[Jesus, and didst Thou Condescend]

Jesus, and didst thou condescend,

When veil’d in human Clay,

To heal the sick, the lame, the blind,

And drive disease away?

And didst thou pity wretched worms

And make the leper whole?

O let thy pow’r and mercy save

My sin diseased Soul.

Didst thou regard the beggars any

And give the Blind to see?

Jesus thou son of David hear

Have Mercy too on me.

And didst thou pity mortal woe

And sight and health restore?

Pity, O Lord, and heal my soul

Which needs thy mercy more.

And didst thou save a trembling frame

When sinking in the wave?

I perish Lord, O save my Soul,

For thou alone canst save.

Sept 8 1769


Text: Steele Collection, 10/2, Angus Library, Regent’s Park College, Oxford; also Whelan, Nonconformist Women Writers, vol. 4, pp. 141-42. This is the only poem by Wakeford that was published.
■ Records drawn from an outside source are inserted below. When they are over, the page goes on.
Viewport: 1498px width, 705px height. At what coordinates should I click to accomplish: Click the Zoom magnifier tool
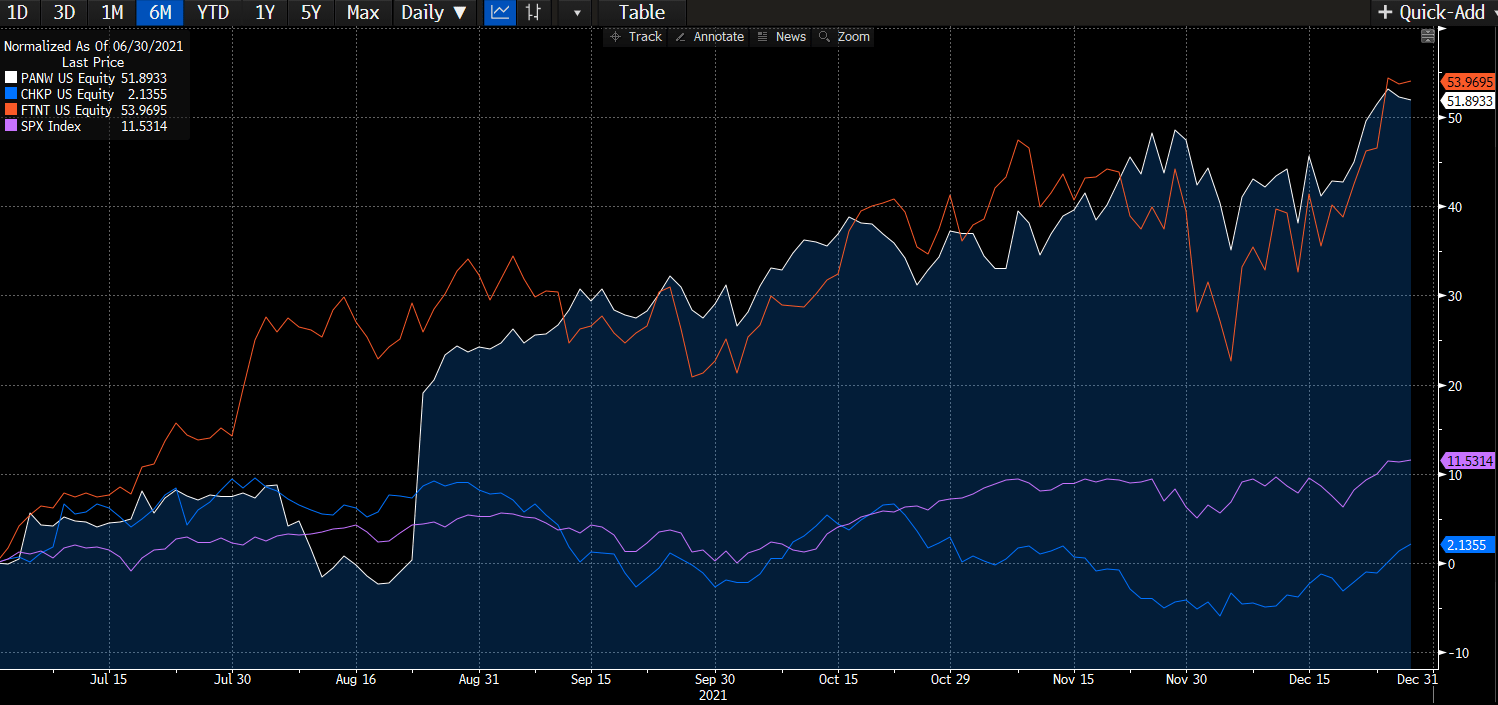845,37
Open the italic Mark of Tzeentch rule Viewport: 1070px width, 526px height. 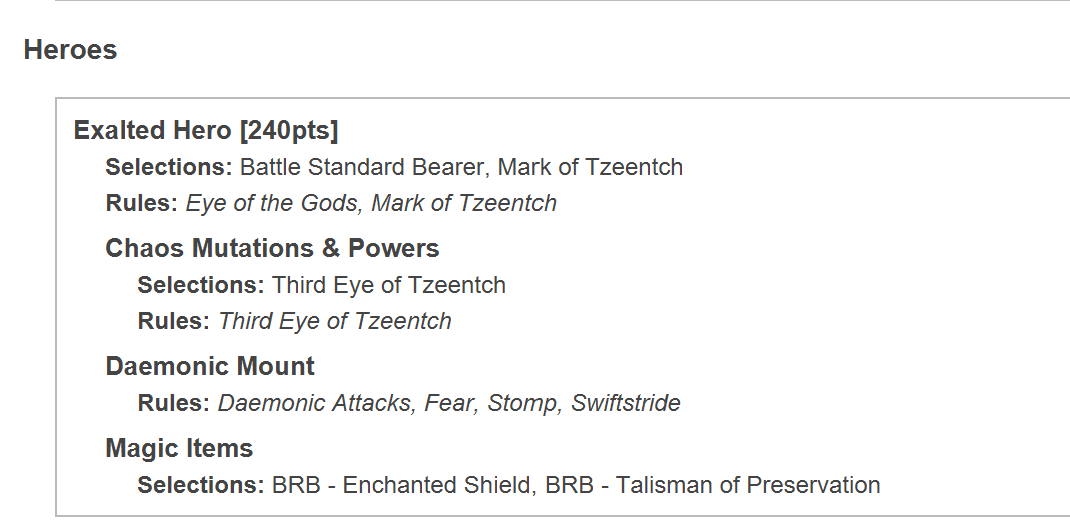[x=464, y=203]
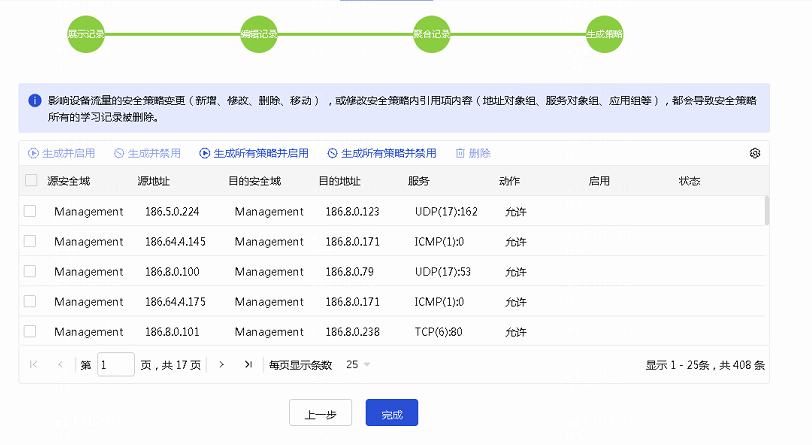The image size is (812, 445).
Task: Select the row with source 186.8.0.100
Action: 30,271
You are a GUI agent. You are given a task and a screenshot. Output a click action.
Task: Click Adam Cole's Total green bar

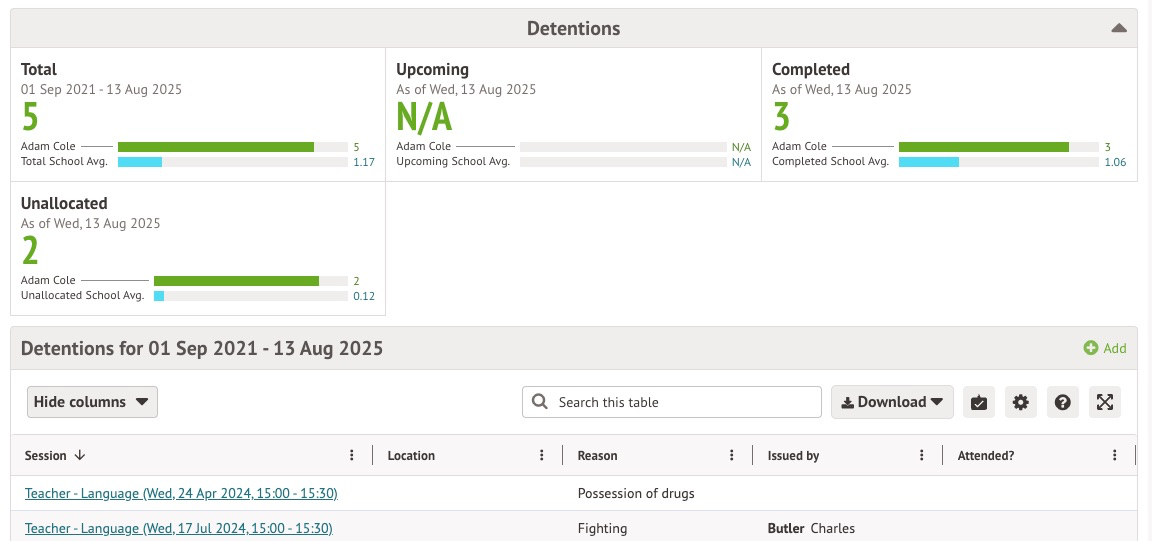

It appeared in A Collection of Hymns adapted to Public Worship [generally known as the Bristol Collection], ed. Caleb Evans and John Ash (Bristol: W. Pine, 1769), hymn no. 224, signed ‘Am – a’. Evans and Ash included more than sixty hymns by Anne Steele in their hymnal. Duffield cited Wakeford’s hymn, but guessed the identity of the poet as ‘Mrs. Amelia Wakeford’. See Samuel Willoughby Duffield, English Hymns: Their Authors and History, 13th ed. (New York: Funk and Wagnalls, 1886), p. 273.